Your instructions
Reproduce every line of the records below verbatim, preserving their order and formatting.

— start of Entries provided —

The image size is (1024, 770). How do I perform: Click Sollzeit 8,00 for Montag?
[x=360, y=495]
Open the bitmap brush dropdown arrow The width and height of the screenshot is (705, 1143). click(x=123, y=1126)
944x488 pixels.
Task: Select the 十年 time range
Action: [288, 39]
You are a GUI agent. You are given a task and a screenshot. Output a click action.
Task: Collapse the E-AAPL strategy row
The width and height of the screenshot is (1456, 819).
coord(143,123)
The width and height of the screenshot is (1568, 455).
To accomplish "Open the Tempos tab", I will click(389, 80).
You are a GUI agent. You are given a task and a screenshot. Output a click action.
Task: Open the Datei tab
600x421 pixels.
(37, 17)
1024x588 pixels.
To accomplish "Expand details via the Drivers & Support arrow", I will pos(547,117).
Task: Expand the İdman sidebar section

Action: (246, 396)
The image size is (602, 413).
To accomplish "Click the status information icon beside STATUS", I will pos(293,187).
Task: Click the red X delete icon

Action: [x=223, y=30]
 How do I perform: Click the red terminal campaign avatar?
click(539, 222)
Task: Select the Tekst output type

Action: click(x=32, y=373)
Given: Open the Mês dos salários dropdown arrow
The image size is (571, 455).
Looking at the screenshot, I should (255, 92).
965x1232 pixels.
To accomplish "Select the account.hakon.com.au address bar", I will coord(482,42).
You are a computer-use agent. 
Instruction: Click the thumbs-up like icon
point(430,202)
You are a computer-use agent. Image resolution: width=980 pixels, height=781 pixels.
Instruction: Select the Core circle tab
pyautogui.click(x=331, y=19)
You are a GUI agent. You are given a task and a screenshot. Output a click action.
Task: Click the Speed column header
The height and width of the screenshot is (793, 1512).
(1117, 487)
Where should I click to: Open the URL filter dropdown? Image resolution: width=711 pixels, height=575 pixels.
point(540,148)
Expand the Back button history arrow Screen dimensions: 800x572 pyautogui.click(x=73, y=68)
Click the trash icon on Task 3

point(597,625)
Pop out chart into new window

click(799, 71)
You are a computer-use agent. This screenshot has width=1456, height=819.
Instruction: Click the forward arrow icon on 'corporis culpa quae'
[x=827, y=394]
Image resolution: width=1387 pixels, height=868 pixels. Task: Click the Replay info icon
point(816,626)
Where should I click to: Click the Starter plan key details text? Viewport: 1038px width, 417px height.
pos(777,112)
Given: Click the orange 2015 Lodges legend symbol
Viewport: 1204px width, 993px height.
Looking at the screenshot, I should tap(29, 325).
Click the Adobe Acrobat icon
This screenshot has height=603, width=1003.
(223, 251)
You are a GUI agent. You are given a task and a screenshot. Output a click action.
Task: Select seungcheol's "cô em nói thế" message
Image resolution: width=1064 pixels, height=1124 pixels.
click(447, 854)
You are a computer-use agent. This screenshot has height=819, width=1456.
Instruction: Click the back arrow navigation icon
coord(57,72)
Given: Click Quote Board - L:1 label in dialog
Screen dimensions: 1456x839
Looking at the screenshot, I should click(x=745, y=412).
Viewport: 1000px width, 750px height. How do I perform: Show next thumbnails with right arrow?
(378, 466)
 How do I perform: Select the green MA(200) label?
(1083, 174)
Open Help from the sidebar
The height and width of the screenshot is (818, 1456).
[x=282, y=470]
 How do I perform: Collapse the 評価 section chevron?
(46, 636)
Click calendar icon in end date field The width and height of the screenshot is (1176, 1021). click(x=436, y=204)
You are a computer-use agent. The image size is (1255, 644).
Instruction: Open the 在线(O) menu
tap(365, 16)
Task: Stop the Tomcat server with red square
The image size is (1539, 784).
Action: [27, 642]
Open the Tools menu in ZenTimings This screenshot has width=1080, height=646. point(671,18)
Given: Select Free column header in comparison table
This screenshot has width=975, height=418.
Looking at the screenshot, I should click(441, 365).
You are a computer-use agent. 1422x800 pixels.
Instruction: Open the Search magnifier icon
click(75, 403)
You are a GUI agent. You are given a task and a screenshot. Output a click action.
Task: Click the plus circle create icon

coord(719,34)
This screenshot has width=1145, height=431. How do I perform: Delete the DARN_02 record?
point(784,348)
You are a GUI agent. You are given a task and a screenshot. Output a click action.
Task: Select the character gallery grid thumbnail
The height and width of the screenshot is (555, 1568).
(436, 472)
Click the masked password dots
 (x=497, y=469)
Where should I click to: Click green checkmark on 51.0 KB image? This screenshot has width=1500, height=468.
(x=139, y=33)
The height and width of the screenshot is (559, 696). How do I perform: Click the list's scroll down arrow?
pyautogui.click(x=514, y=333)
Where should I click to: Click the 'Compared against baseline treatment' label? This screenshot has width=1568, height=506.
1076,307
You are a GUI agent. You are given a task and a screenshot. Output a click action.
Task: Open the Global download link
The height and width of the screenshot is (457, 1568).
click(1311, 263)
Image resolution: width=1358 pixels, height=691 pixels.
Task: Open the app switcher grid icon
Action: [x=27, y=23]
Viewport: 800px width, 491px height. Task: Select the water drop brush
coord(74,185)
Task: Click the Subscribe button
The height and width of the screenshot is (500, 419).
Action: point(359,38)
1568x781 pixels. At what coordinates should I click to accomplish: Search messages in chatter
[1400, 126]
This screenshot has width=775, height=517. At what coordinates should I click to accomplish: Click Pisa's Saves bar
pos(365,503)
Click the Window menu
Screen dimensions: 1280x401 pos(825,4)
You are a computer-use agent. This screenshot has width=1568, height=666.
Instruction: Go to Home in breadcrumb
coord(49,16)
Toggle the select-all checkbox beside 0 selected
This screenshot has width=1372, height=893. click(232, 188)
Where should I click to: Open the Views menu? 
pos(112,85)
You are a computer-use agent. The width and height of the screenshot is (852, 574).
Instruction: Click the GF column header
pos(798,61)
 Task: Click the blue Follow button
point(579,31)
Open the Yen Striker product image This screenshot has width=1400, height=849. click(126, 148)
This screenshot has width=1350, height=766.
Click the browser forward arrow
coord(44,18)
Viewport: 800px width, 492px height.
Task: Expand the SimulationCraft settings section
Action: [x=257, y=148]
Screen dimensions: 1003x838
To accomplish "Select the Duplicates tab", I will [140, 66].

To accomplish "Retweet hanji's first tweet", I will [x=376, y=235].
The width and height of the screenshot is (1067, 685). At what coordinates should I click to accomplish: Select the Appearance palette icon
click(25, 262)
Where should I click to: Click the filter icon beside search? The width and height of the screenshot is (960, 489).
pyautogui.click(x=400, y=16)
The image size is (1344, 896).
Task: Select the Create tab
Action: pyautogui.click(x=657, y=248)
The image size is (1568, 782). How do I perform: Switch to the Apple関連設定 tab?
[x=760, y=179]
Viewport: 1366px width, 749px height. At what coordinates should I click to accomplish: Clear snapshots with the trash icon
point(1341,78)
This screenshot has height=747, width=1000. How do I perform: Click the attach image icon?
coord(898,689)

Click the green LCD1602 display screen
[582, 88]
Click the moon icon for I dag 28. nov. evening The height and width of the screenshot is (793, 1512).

— end of Entries provided —

Task response
The image size is (1024, 770). How do I perform: Click Sollzeit 8,00 for Montag?
[x=360, y=495]
Open the bitmap brush dropdown arrow The width and height of the screenshot is (705, 1143). click(x=123, y=1126)
944x488 pixels.
Task: Select the 十年 time range
Action: [288, 39]
You are a GUI agent. You are given a task and a screenshot. Output a click action.
Task: Collapse the E-AAPL strategy row
The width and height of the screenshot is (1456, 819).
coord(143,123)
The width and height of the screenshot is (1568, 455).
To accomplish "Open the Tempos tab", I will click(389, 80).
You are a GUI agent. You are given a task and a screenshot. Output a click action.
Task: Open the Datei tab
600x421 pixels.
(37, 17)
1024x588 pixels.
To accomplish "Expand details via the Drivers & Support arrow", I will pos(547,117).
Task: Expand the İdman sidebar section

Action: (246, 396)
The image size is (602, 413).
To accomplish "Click the status information icon beside STATUS", I will pos(293,187).
Task: Click the red X delete icon

Action: [x=223, y=30]
 How do I perform: Click the red terminal campaign avatar?
click(539, 222)
Task: Select the Tekst output type

Action: click(x=32, y=373)
Given: Open the Mês dos salários dropdown arrow
The image size is (571, 455).
Looking at the screenshot, I should (255, 92).
965x1232 pixels.
To accomplish "Select the account.hakon.com.au address bar", I will coord(482,42).
You are a computer-use agent. 
Instruction: Click the thumbs-up like icon
point(430,202)
You are a computer-use agent. Image resolution: width=980 pixels, height=781 pixels.
Instruction: Select the Core circle tab
pyautogui.click(x=331, y=19)
You are a GUI agent. You are given a task and a screenshot. Output a click action.
Task: Click the Speed column header
The height and width of the screenshot is (793, 1512).
(1117, 487)
Where should I click to: Open the URL filter dropdown? Image resolution: width=711 pixels, height=575 pixels.
point(540,148)
Expand the Back button history arrow Screen dimensions: 800x572 pyautogui.click(x=73, y=68)
Click the trash icon on Task 3

point(597,625)
Pop out chart into new window

click(799, 71)
You are a computer-use agent. This screenshot has width=1456, height=819.
Instruction: Click the forward arrow icon on 'corporis culpa quae'
[x=827, y=394]
Image resolution: width=1387 pixels, height=868 pixels. Task: Click the Replay info icon
point(816,626)
Where should I click to: Click the Starter plan key details text? Viewport: 1038px width, 417px height.
pos(777,112)
Given: Click the orange 2015 Lodges legend symbol
Viewport: 1204px width, 993px height.
Looking at the screenshot, I should tap(29, 325).
Click the Adobe Acrobat icon
This screenshot has height=603, width=1003.
(223, 251)
You are a GUI agent. You are given a task and a screenshot. Output a click action.
Task: Select seungcheol's "cô em nói thế" message
Image resolution: width=1064 pixels, height=1124 pixels.
click(447, 854)
You are a computer-use agent. This screenshot has height=819, width=1456.
Instruction: Click the back arrow navigation icon
coord(57,72)
Given: Click Quote Board - L:1 label in dialog
Screen dimensions: 1456x839
Looking at the screenshot, I should click(x=745, y=412).
Viewport: 1000px width, 750px height. How do I perform: Show next thumbnails with right arrow?
(378, 466)
 How do I perform: Select the green MA(200) label?
(1083, 174)
Open Help from the sidebar
The height and width of the screenshot is (818, 1456).
[x=282, y=470]
 How do I perform: Collapse the 評価 section chevron?
(46, 636)
Click calendar icon in end date field The width and height of the screenshot is (1176, 1021). click(x=436, y=204)
You are a computer-use agent. The image size is (1255, 644).
Instruction: Open the 在线(O) menu
tap(365, 16)
Task: Stop the Tomcat server with red square
The image size is (1539, 784).
Action: [27, 642]
Open the Tools menu in ZenTimings This screenshot has width=1080, height=646. point(671,18)
Given: Select Free column header in comparison table
This screenshot has width=975, height=418.
Looking at the screenshot, I should click(441, 365).
You are a computer-use agent. 1422x800 pixels.
Instruction: Open the Search magnifier icon
click(75, 403)
You are a GUI agent. You are given a task and a screenshot. Output a click action.
Task: Click the plus circle create icon

coord(719,34)
This screenshot has width=1145, height=431. How do I perform: Delete the DARN_02 record?
point(784,348)
You are a GUI agent. You are given a task and a screenshot. Output a click action.
Task: Select the character gallery grid thumbnail
The height and width of the screenshot is (555, 1568).
(436, 472)
Click the masked password dots
 (x=497, y=469)
Where should I click to: Click green checkmark on 51.0 KB image? This screenshot has width=1500, height=468.
(x=139, y=33)
The height and width of the screenshot is (559, 696). How do I perform: Click the list's scroll down arrow?
pyautogui.click(x=514, y=333)
Where should I click to: Click the 'Compared against baseline treatment' label? This screenshot has width=1568, height=506.
1076,307
You are a GUI agent. You are given a task and a screenshot. Output a click action.
Task: Open the Global download link
The height and width of the screenshot is (457, 1568).
click(1311, 263)
Image resolution: width=1358 pixels, height=691 pixels.
Task: Open the app switcher grid icon
Action: [x=27, y=23]
Viewport: 800px width, 491px height. Task: Select the water drop brush
coord(74,185)
Task: Click the Subscribe button
The height and width of the screenshot is (500, 419).
Action: point(359,38)
1568x781 pixels. At what coordinates should I click to accomplish: Search messages in chatter
[1400, 126]
This screenshot has width=775, height=517. At what coordinates should I click to accomplish: Click Pisa's Saves bar
pos(365,503)
Click the Window menu
Screen dimensions: 1280x401 pos(825,4)
You are a computer-use agent. This screenshot has width=1568, height=666.
Instruction: Go to Home in breadcrumb
coord(49,16)
Toggle the select-all checkbox beside 0 selected
This screenshot has width=1372, height=893. click(232, 188)
Where should I click to: Open the Views menu? 
pos(112,85)
You are a computer-use agent. The width and height of the screenshot is (852, 574).
Instruction: Click the GF column header
pos(798,61)
 Task: Click the blue Follow button
point(579,31)
Open the Yen Striker product image This screenshot has width=1400, height=849. click(126, 148)
This screenshot has width=1350, height=766.
Click the browser forward arrow
coord(44,18)
Viewport: 800px width, 492px height.
Task: Expand the SimulationCraft settings section
Action: [x=257, y=148]
Screen dimensions: 1003x838
To accomplish "Select the Duplicates tab", I will [140, 66].

To accomplish "Retweet hanji's first tweet", I will [x=376, y=235].
The width and height of the screenshot is (1067, 685). At what coordinates should I click to accomplish: Select the Appearance palette icon
click(25, 262)
Where should I click to: Click the filter icon beside search? The width and height of the screenshot is (960, 489).
pyautogui.click(x=400, y=16)
The image size is (1344, 896).
Task: Select the Create tab
Action: pyautogui.click(x=657, y=248)
The image size is (1568, 782). How do I perform: Switch to the Apple関連設定 tab?
[x=760, y=179]
Viewport: 1366px width, 749px height. At what coordinates should I click to accomplish: Clear snapshots with the trash icon
point(1341,78)
This screenshot has height=747, width=1000. How do I perform: Click the attach image icon?
coord(898,689)

Click the green LCD1602 display screen
[582, 88]
Click the moon icon for I dag 28. nov. evening The height and width of the screenshot is (793, 1512).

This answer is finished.